[Source data]
┌────────

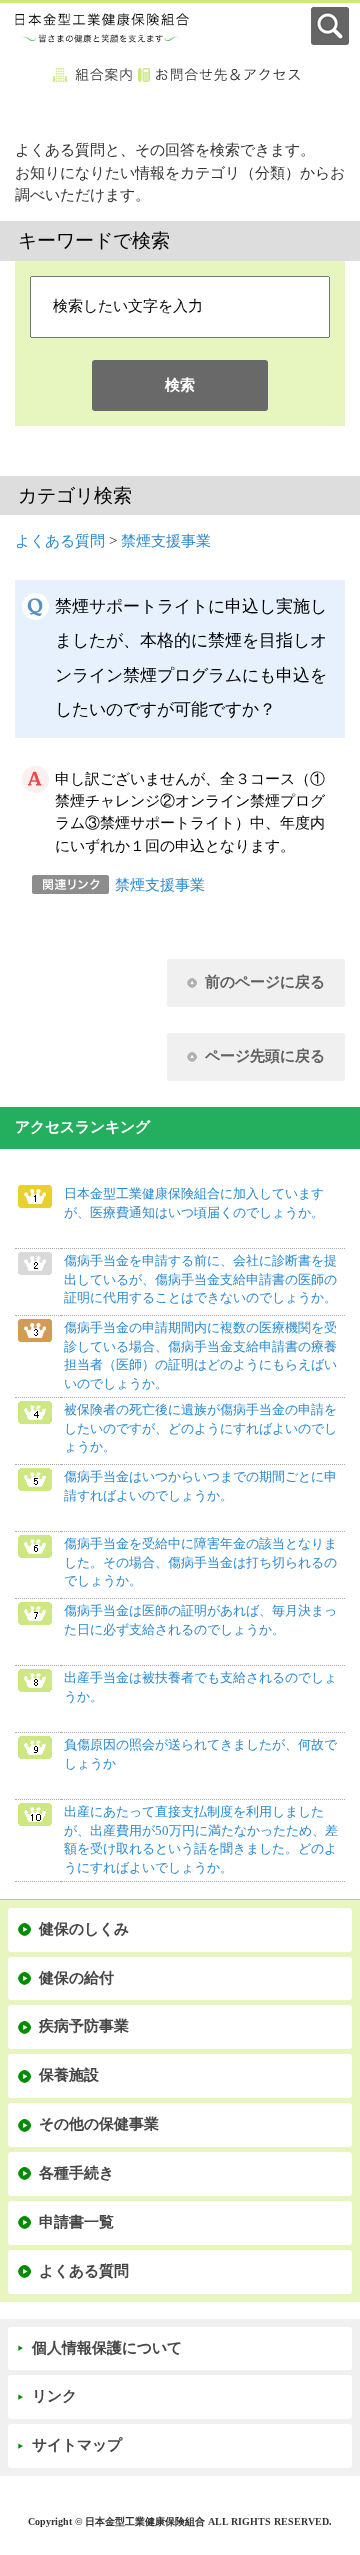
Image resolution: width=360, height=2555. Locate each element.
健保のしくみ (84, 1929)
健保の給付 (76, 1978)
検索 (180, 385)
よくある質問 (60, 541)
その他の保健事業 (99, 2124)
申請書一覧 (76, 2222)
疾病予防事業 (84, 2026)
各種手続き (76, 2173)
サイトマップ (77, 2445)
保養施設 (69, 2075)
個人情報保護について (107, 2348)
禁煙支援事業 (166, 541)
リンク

└────────

| WORK INSTRUCTION |
All of the records need repeating exactly, except for the pictures.

| RESULT |
Image resolution: width=360, height=2555. Locate each element.
健保のしくみ (84, 1929)
健保の給付 (76, 1978)
検索 (180, 385)
よくある質問 (60, 541)
その他の保健事業 (99, 2124)
申請書一覧 (76, 2222)
疾病予防事業 (84, 2026)
各種手続き (76, 2173)
サイトマップ (77, 2445)
保養施設 (69, 2075)
個人情報保護について (107, 2348)
禁煙支援事業 (166, 541)
リンク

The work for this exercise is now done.